Exception in thread Thread-2:
parl.remote.exceptions.RemoteError: [PARL remote error when calling function __init__
]:
[Errno 2] No such file or directory: './model/Dynamic_parallel_model.py' FileNotFoundError: [Errno 2] No such file or directory: './model/Dynamic_parallel_model.py'
parl.remote.exceptions.FutureFunctionError: There is an error raised when calling the future function __init__
.
完整报错信息
[04-26 20:29:14 MainThread @Dynamic_train.py:71] args:Namespace(K=20, alg='ga', eval=0, gamma=1, load='', outdir='Dynamic', sigma=0.1, steps=10000, suffix='exp0', thread=2, xparl='192.168.30.145:8037')
Exception in thread Thread-5:
Traceback (most recent call last):
File "/home/senweihuang/anaconda3/envs/parl/lib/python3.8/threading.py", line 932, in _bootstrap_inner
self.run()
File "/home/senweihuang/anaconda3/envs/parl/lib/python3.8/threading.py", line 870, in run
self._target(*self._args, **self._kwargs)
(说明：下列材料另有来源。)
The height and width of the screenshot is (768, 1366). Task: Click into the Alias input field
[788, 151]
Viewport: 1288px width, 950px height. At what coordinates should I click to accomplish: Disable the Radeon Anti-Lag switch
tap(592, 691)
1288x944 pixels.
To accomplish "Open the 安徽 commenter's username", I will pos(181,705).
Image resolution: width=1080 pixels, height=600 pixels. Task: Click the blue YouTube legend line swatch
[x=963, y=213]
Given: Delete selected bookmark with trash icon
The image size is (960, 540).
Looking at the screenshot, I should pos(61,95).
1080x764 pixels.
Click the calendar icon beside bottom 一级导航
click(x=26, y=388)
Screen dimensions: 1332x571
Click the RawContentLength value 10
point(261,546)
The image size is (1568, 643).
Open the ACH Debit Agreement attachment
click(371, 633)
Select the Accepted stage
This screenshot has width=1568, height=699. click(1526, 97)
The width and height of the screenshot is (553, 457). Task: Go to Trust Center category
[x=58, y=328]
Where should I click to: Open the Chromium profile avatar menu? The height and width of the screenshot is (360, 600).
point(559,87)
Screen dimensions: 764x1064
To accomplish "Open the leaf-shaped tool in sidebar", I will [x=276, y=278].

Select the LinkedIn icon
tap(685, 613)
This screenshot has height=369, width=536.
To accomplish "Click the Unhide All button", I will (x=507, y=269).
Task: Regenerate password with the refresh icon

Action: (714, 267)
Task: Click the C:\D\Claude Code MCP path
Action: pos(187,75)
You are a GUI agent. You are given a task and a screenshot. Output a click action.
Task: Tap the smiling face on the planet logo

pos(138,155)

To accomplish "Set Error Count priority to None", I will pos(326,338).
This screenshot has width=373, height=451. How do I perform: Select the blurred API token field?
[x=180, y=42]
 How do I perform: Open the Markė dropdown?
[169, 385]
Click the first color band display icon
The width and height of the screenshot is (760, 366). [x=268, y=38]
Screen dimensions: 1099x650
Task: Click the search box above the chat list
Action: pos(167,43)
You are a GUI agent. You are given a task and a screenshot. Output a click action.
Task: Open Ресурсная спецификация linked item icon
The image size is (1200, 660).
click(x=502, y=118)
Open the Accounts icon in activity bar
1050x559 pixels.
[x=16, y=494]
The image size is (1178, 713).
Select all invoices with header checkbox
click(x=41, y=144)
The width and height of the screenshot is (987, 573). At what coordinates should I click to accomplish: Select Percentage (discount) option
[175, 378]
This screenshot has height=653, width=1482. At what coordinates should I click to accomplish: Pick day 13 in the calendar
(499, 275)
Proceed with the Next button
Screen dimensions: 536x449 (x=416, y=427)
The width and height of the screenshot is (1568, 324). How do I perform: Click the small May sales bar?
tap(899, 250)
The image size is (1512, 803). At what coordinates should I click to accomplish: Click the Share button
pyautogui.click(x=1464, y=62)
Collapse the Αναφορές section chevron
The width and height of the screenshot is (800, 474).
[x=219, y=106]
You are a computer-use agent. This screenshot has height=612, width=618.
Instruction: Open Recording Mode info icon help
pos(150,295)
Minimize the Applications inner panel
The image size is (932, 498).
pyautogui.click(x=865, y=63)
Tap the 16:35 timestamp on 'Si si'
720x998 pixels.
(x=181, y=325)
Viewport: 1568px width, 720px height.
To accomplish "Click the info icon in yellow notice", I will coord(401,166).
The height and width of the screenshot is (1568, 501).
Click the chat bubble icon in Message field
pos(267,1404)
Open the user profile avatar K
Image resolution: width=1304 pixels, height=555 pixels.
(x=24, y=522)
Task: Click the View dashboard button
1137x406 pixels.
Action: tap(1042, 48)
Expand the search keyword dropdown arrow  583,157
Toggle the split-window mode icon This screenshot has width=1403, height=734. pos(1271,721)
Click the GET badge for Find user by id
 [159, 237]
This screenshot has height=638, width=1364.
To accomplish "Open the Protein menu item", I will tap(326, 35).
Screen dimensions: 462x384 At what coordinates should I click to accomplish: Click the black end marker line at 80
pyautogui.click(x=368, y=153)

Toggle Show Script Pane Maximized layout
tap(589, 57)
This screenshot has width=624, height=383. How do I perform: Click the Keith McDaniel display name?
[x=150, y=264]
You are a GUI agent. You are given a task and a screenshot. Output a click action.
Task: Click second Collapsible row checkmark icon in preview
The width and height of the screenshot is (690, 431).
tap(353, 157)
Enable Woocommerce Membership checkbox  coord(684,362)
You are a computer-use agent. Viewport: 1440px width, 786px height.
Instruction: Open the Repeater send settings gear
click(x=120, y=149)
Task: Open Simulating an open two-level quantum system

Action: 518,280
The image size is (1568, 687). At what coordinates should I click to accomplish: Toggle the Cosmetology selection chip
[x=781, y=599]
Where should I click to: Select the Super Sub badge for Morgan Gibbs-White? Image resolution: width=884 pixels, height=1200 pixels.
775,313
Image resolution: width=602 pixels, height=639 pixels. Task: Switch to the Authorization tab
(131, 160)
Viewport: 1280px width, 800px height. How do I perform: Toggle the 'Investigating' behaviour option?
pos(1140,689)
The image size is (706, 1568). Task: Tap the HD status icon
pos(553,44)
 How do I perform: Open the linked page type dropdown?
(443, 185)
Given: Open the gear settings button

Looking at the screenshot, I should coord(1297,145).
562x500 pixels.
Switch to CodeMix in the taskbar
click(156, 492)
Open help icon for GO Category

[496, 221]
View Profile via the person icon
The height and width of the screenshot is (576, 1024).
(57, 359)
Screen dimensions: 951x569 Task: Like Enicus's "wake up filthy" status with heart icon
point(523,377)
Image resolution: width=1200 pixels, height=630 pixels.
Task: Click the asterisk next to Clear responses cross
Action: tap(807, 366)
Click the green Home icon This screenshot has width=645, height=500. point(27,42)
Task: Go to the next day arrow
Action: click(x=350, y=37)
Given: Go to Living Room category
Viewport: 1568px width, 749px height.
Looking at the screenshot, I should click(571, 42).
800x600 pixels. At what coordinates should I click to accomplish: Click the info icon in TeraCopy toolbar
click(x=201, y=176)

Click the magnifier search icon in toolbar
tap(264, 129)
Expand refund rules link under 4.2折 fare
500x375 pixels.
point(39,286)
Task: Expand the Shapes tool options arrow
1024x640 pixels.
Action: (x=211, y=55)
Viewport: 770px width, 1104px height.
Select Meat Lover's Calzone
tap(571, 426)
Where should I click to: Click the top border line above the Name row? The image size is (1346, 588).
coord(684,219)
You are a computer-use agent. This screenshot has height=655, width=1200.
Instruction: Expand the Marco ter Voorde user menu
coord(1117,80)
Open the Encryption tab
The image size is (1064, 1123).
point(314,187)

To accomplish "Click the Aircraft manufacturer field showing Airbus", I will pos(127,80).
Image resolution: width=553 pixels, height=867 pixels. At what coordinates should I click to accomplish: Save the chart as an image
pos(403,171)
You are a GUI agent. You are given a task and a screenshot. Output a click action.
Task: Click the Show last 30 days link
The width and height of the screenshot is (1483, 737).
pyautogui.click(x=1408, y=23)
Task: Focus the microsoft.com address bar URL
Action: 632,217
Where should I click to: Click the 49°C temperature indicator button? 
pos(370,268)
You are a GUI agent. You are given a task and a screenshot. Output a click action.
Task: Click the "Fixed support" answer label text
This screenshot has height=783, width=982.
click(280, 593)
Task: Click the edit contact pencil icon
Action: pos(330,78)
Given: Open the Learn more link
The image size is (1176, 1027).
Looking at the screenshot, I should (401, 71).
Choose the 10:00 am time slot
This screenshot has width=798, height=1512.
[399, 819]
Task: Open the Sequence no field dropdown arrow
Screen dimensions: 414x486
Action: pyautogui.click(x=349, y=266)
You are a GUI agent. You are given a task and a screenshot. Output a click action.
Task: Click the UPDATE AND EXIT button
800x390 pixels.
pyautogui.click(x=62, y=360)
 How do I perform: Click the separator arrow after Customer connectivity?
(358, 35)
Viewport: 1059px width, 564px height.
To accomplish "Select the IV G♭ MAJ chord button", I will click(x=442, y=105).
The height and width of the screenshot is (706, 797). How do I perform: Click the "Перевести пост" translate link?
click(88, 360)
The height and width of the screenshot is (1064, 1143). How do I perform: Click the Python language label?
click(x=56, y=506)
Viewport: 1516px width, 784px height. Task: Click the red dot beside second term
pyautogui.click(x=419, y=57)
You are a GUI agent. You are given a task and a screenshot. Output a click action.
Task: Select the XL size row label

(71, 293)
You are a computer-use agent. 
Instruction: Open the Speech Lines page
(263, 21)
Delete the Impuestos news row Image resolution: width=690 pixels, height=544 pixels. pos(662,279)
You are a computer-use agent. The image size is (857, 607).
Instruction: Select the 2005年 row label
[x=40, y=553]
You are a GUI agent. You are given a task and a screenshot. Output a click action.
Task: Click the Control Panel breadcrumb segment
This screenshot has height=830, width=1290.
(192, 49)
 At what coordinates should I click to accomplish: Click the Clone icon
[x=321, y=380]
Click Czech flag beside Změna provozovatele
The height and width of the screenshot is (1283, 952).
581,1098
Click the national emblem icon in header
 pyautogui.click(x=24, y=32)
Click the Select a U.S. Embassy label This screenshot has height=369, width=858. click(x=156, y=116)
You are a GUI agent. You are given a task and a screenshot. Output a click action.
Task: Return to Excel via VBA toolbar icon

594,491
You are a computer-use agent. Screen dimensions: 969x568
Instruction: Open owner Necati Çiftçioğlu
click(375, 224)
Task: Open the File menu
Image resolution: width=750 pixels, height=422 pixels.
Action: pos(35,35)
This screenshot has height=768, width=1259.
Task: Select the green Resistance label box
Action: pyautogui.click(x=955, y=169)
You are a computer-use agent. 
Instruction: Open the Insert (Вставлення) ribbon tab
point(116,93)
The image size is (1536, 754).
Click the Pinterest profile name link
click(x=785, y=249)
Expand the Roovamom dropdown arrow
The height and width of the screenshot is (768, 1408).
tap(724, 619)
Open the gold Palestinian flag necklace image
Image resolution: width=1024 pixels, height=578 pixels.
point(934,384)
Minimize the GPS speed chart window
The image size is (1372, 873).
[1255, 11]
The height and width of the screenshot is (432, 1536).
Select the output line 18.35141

File "/home/senweihuang/anaconda3/envs/parl/lib/python3.8/site-packages/parl/remote/future_mode/proxy_wrapper_nowait.py", line 92, in _run_object_in_backend
raise e
File "/home/senweihuang/anaconda3/envs/parl/lib/python3.8/site-packages/parl/remote/future_mode/proxy_wrapper_nowait.py", line 82, in _run_object_in_backend
self._xparl_remote_wrapper_obj = remote_wrapper(
File "/home/senweihuang/anaconda3/envs/parl/lib/python3.8/site-packages/parl/remote/remote_wrapper.py", line 107, in init
raise RemoteError('init', traceback_str)
parl.remote.exceptions.RemoteError: [PARL remote error when calling function __init__
]:
[Errno 2] No such file or directory: './model/Dynamic_parallel_model.py'
traceback:
Traceback (most recent call last):
File "/home/senweihuang/anaconda3/envs/parl/lib/python3.8/site-packages/parl/remote/job.py", line 297, in wait_for_connection
cls = load_remote_class(message[1])
File "/home/senweihuang/anaconda3/envs/parl/lib/python3.8/site-packages/parl/remote/remote_class_serialization.py", line 207, in load_remote_class
with open(file_name + '.py') as t_file:
FileNotFoundError: [Errno 2] No such file or directory: './model/Dynamic_parallel_model.py'
Exception in thread Thread-4:
Traceback (most recent call last):
File "/home/senweihuang/anaconda3/envs/parl/lib/python3.8/threading.py", line 932, in _bootstrap_inner
self.run()
File "/home/senweihuang/anaconda3/envs/parl/lib/python3.8/threading.py", line 870, in run
self._target(*self._args, **self._kwargs)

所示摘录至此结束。